So - here is my thought problem. Would a double wall system comprising studs/joists of thinner material (say 3/4" stock) spaced 8" on center provide improved sound attenuation for an equivalent mass and depth system? 

Wall thickness. We know that neither the 8" concrete block wall, or an 8" thick two leaf, single stud wall (5/8 drywall on each side of 2x8 studs) accomplish nearly the sound attenuation that two 3.5" single leaf walls spaced apart by 1" does. If the theory is correct, then the addition of a limp mass membrane within the 1" airspace should provide significant sound attenuation by spreading the sound wavefront energy along the membrane. I have long thought that MLV, while expensive, is an app0roach that ought not be overlooked. As one would suspect, laminating MLV between two leaves, or merely using MLV as a semirigid face within a solid wall overlooks what the product can offer. Instead of securing it to either stud face, suspending it from the top plate, taping and overlapping its seams, and letting its lower edge brush the bottom of the stud spaces at the floor, would allow it to perform as intended - a limp mass sound deadener.
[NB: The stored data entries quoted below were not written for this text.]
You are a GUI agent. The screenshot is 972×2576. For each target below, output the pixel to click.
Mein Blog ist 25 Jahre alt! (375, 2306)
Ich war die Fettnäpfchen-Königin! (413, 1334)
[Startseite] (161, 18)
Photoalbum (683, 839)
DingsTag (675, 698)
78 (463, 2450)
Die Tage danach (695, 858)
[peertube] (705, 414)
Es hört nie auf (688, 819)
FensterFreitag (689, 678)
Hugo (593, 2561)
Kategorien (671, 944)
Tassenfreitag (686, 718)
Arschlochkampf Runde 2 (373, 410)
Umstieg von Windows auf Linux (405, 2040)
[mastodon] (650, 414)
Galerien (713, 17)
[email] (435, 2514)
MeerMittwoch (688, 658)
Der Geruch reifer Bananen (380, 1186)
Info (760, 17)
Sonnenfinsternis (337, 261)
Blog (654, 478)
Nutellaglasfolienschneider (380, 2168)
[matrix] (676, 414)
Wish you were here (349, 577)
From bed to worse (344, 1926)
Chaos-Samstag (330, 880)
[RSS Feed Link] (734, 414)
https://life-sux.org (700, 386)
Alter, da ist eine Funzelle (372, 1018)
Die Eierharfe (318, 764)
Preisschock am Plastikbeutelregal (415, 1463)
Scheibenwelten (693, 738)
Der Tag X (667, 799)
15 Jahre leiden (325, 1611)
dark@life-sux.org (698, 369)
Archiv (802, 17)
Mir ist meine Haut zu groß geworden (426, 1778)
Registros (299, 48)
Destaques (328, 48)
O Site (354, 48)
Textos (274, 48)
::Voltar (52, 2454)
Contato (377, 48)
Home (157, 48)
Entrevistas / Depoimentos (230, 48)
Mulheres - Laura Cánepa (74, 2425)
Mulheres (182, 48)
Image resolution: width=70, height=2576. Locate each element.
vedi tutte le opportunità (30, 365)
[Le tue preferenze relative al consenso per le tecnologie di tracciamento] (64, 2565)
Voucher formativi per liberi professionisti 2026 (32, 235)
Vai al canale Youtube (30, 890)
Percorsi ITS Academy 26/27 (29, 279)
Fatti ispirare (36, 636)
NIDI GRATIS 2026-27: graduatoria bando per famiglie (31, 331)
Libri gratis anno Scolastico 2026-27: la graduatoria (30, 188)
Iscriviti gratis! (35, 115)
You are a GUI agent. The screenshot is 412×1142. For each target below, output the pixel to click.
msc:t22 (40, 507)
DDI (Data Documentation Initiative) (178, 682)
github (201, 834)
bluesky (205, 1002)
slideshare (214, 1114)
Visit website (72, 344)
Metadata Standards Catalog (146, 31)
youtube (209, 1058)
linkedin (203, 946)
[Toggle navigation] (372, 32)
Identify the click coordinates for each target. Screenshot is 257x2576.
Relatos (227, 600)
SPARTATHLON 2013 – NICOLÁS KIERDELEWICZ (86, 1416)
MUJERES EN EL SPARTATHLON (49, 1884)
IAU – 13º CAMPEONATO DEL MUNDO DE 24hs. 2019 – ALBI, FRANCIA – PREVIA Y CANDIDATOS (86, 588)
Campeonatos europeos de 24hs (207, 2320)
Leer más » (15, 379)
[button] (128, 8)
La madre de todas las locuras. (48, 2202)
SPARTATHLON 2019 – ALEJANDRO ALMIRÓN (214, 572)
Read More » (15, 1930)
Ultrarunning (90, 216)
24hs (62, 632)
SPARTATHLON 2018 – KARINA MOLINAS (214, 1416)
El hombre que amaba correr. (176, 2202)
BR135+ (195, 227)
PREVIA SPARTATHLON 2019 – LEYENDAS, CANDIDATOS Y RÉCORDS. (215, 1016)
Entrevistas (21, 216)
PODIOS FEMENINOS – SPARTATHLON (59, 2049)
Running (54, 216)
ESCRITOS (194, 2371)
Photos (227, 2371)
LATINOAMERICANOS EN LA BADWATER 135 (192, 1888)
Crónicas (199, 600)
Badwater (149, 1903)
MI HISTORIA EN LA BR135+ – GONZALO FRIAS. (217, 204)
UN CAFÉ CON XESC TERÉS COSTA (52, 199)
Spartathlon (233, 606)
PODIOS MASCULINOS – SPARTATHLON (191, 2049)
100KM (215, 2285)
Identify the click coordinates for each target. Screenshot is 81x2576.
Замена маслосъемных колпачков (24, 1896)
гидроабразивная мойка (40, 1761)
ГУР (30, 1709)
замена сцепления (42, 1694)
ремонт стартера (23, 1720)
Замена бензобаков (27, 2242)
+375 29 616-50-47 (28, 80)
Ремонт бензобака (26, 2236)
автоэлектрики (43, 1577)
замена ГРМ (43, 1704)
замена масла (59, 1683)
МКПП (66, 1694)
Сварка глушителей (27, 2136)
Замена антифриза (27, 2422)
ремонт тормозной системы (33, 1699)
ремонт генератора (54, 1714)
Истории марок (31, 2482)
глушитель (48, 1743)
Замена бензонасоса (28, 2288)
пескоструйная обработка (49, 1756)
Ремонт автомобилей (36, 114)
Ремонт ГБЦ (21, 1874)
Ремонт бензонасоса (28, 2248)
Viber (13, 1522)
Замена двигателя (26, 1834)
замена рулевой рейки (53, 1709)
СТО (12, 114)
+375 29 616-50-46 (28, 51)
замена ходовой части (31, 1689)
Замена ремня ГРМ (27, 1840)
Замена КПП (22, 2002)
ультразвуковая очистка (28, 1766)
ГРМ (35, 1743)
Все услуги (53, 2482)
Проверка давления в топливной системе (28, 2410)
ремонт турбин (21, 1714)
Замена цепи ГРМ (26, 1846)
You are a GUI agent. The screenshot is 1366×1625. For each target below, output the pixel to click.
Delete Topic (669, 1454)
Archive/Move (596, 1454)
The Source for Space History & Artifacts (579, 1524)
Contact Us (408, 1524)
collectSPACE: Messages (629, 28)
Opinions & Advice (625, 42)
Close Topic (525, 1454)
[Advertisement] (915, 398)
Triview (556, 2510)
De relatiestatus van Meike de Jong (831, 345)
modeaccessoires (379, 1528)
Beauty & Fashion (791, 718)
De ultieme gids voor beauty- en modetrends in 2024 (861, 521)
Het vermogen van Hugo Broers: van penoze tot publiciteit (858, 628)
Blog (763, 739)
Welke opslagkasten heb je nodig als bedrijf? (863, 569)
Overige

Spaced 1/2" from the inner stud edges as I'm oproposing would limit vibrational coupling. 

Comments? 
A 

If I am correct that the detrimental effect of the linked leaf wall is related to its characteristic rigidity and mechanically coupled set of flat radiating surfaces planar to the direction of the sound waves, then eliminating the mechanical coupling should help. of concern, then


----------



## Ted White (May 4, 2009)

In the end, I rather liked the sandbag idea, actually…

Regarding your thoughts:

There is only 1 effective chamber, given that they are all united via common airspace.

The radiation from side A to side B is both from the framing/panel intersection (secured edge) as well as the panel itself. If you touched your finger to a vibrating wall you would feel (approximately) equal vibration on the stud as well as the panel. Keep in mind that we are describing very long wavelengths. Wavelengths longer than the individual studs and cavities. The entire leaf is oscillating.

The dimensions of the framing will not appreciably affect the Transmission Loss in a decoupled system. It certainly would affect things if it were a coupled, single stud system. This is precisely why a 25 ga steel (single) stud wall will outperform a wood stud wall. 

Limp mass inserted in the center of a double stud cavity will reduce your system to a triple leaf. Two smaller independently resonating cavities, both resonating at higher frequencies than the single large cavity. It’s a sure recipe to reduce TL in LF.


----------